- **Excerpt to read**
== Segment start ==
Similarly, two residues TYR453 and TYR505 with levosalbutamol were considered for DFT calculation because they formed hydrogen bonds with levosalbutamol. Their calculated binding energy is -20.08 kcal/mol. The hydrogen atom of –OH and the oxygen atom of –CO group of TYR453 and TYR505 form hydrogen bonds with –OH groups in levosalbutamol, respectively. Their hydrogen bond distances are 1.94 Å and 1.88 Å, respectively (Fig. 5).
The amount of charge transfers between two interacting species that occurs for electron transfer establishes the strength of the interaction between them. We have analyzed NBO charge transfer to compute the number of charges transferred by ivermectin and levosalbutamol from or to amino acid residues. Ivermectin donates 0.00845e− to four residues (GLN492, GLN493, GLY496 and TRY505) of S protein. On the other hand, levosalbutamol donates 0.01586e− to two residues (TYR453 and TYR505).
== Segment end ==
- **Task prompt**
Reproduce the passage on ivermectin and levosalbutamol binding from "The amount of" up to and including "(TYR453 and TYR505).".

- **Supplied material**
== Segment start ==
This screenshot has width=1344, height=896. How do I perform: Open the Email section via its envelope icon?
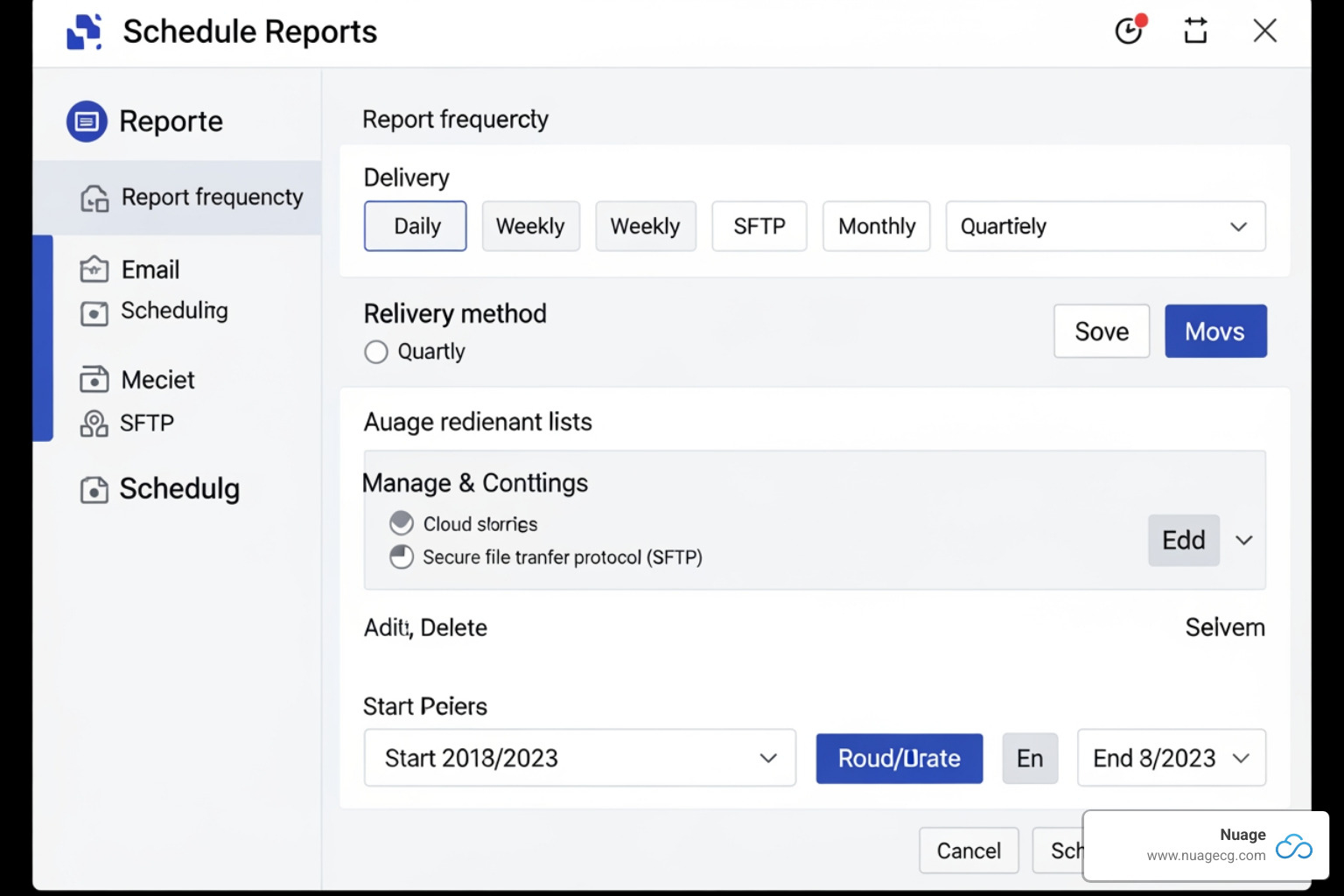[94, 269]
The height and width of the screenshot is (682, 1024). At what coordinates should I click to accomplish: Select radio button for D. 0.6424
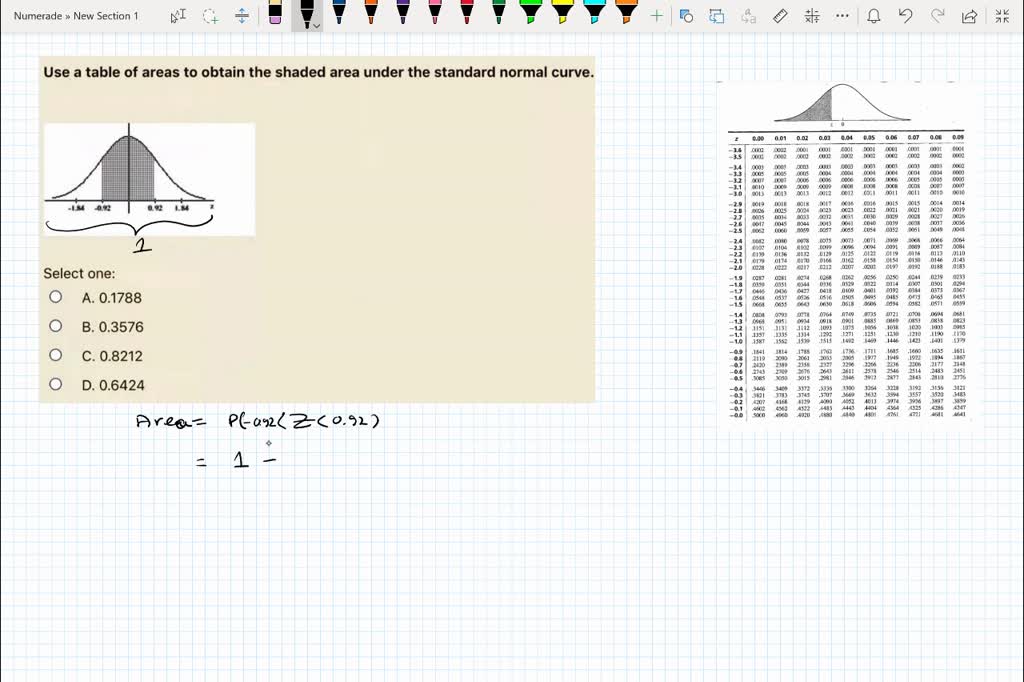[x=56, y=386]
== Segment end ==
- **Response area**
The amount of charge transfers between two interacting species that occurs for electron transfer establishes the strength of the interaction between them. We have analyzed NBO charge transfer to compute the number of charges transferred by ivermectin and levosalbutamol from or to amino acid residues. Ivermectin donates 0.00845e− to four residues (GLN492, GLN493, GLY496 and TRY505) of S protein. On the other hand, levosalbutamol donates 0.01586e− to two residues (TYR453 and TYR505).